È difficile pensare alla lana come a un rifiuto. Eppure accade in Italia, dove ogni anno 8.700 tonnellate di lana – e il dato è sottostimato – finiscono in discarica, disperse in ambiente, sotterrate o bruciate.
Si tratta di fibra di bassa qualità, lana sucida ovvero sporca e grezza, proveniente dalla tosatura di 7 milioni di pecore italiane. Un materiale rustico, poco appetibile per il mercato del tessile e dell’abbigliamento, specie se confrontato con le fibre finissime e pregiate provenienti da Australia e Argentina.

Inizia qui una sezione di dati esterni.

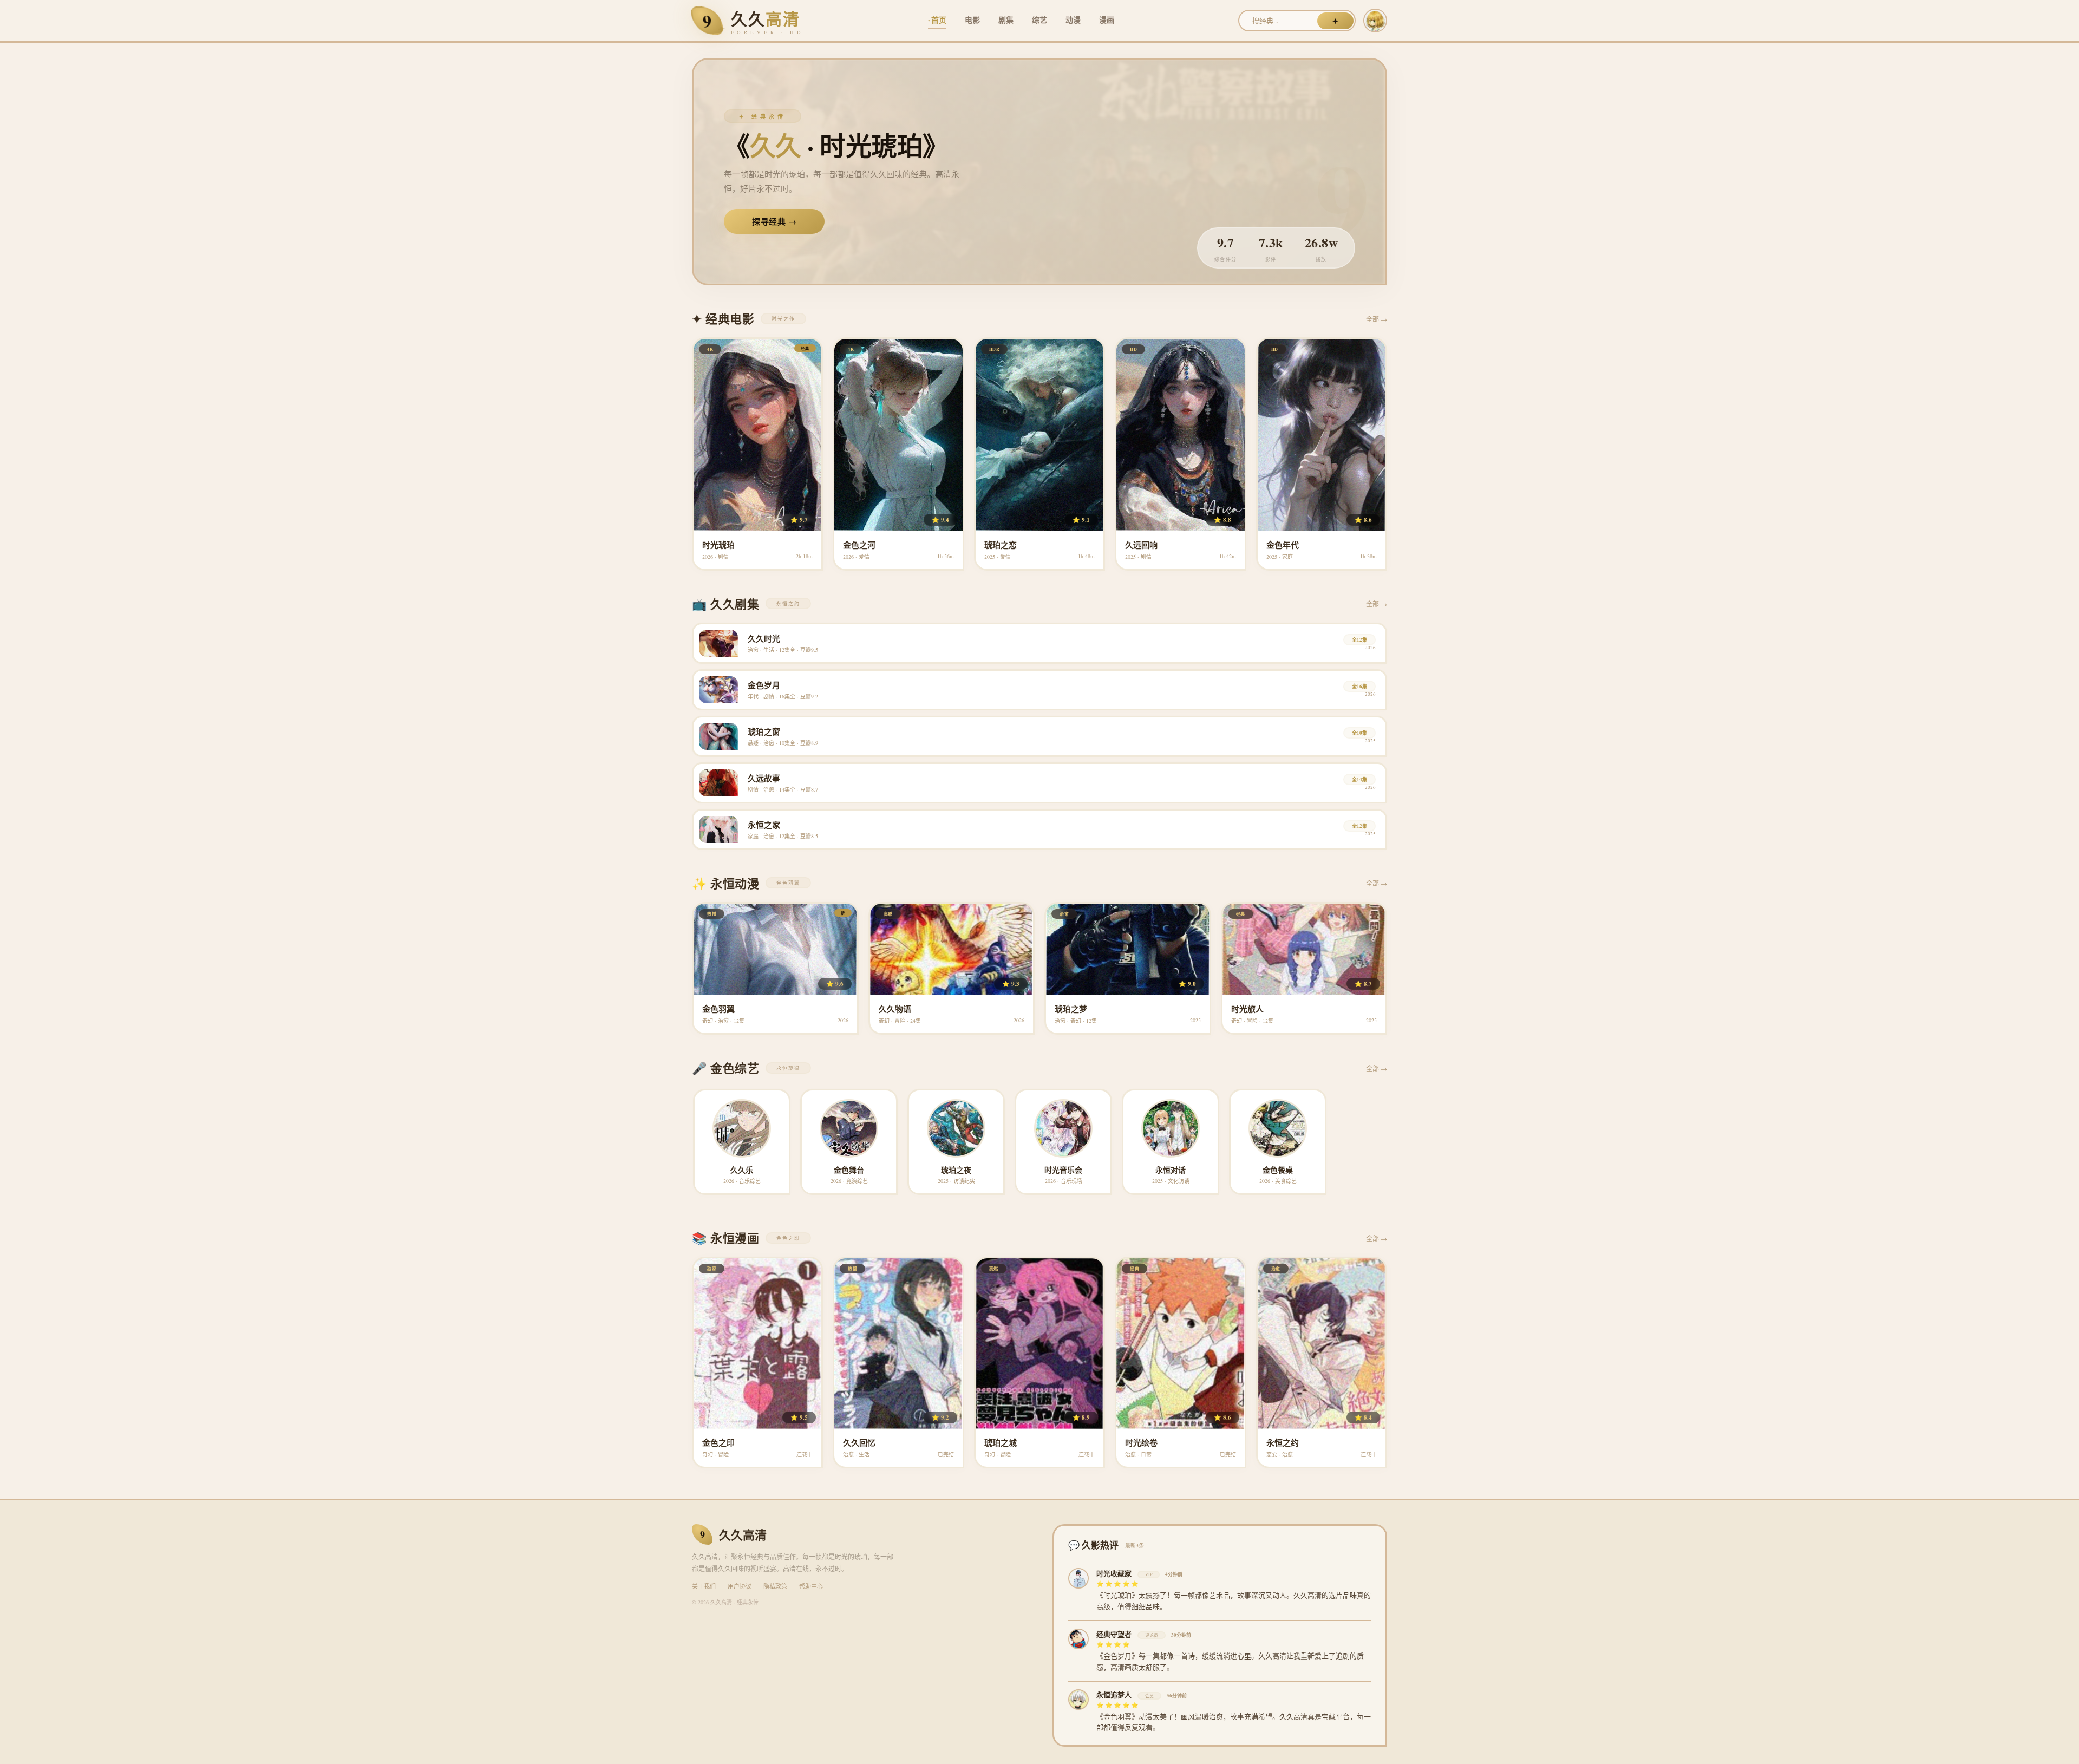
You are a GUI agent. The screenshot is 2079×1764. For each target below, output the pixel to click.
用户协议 (739, 1586)
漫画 (1106, 19)
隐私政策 (775, 1586)
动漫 (1073, 19)
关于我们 (704, 1586)
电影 (972, 19)
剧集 (1006, 19)
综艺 (1039, 19)
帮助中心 (811, 1586)
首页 (938, 19)
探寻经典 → (774, 221)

In realtà da queste quasi 9.000 tonnellate di lana buttata via (12.000 secondo altre stime), si possono ricavare più 5.000 tonnellate di fibra. Dal riutilizzo si possono ricavare qualcosa come 15 milioni di metri quadri di tessuto, dando vita a una filiera sostenibile e circolare. Tanto più che recenti sperimentazioni hanno dimostrato che è possibile migliorare le caratteristiche della lana italiana rendendola più morbida.
Lo studio ISPRA
A dirlo è il Dipartimento per il monitoraggio e la tutela dell’ambiente e per la conservazione della biodiversità dell’ISPRA che assieme a Donne in Campo della CIA-Confederazione Italiana Agricoltori. Lo studio analizza la produzione eco-compatibile di fibra da fonti naturali e/o di recupero, filati da tessitura artigianale, tintura naturale e confezioni con materiali e metodi compatibili con l’ambiente. L’indagine “Filare, tessere, colorare, creare. Storie di sostenibilità, passione ed eccellenza”) riporta numerose esperienze concrete di economia circolare e sostenibilità. Non progetti da realizzare, ma realtà attive sul territorio.
Come appunto quella di un Consorzio no-profit di Biella The Wool Company che già oggi riesce a raccogliere da circa 400 allevatori più di 150 tonnellate l’anno di lana sucida, anche in piccole quantità. Ripulita e selezionata per qualità viene venduta all’industria tessile oppure trasformata in prodotti personalizzabili come giacche, mantelle, plaid, maglioni, sciarpe, tessuti. E l’obiettivo del consorzio è di ampliare la rete per la raccolta e la lavorazione della lana grezza non solo all’intera penisola, ma anche all’estero.
Il vantaggio per gli allevatori è duplice ma non ancora totalmente soddisfacente. Vendendola recuperano a malapena i costi della tosatura (50 centesimi al chilo) con una produzione di 1,5 chili di lana per pecora. Ma evitano i costi di smaltimento che – in quanto rifiuto speciale – sono piuttosto onerosi.